WHAT IS EXPECTED — Copy out all of the entries exactly as they appear.

SUPPLIED DATA —

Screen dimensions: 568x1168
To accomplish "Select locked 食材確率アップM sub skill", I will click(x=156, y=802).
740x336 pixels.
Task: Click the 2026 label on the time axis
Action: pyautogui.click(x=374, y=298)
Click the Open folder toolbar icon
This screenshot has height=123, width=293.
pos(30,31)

ANSWER SPACE —
Screen dimensions: 568x1168
To accomplish "Select locked 食材確率アップM sub skill", I will click(x=156, y=802).
740x336 pixels.
Task: Click the 2026 label on the time axis
Action: pyautogui.click(x=374, y=298)
Click the Open folder toolbar icon
This screenshot has height=123, width=293.
pos(30,31)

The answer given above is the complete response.